===== Data supplied
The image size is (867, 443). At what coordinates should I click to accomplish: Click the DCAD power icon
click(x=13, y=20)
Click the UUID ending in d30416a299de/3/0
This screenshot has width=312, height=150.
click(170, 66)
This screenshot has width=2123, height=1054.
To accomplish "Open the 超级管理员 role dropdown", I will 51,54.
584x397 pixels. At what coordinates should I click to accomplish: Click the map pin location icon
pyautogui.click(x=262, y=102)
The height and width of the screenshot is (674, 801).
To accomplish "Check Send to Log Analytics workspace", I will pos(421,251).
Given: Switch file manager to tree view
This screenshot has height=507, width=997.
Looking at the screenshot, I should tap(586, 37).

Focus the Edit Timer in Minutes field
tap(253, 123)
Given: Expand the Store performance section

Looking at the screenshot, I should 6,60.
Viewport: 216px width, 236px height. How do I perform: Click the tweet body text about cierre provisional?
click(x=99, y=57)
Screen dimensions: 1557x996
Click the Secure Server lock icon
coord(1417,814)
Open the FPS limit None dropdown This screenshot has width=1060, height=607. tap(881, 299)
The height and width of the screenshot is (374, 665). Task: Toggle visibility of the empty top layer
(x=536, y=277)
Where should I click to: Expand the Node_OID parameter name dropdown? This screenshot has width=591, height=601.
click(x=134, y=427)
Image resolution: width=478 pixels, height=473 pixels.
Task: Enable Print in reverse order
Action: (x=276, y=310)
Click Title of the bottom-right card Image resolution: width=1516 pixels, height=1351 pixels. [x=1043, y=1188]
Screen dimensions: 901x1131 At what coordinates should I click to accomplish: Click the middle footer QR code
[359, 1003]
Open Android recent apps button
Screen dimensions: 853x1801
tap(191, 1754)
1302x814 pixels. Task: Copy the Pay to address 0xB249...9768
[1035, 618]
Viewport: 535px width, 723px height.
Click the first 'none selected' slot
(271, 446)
==========
Count the lines in the listing above that contain the string "Open", matching case exactly. Reply with the number alone.

3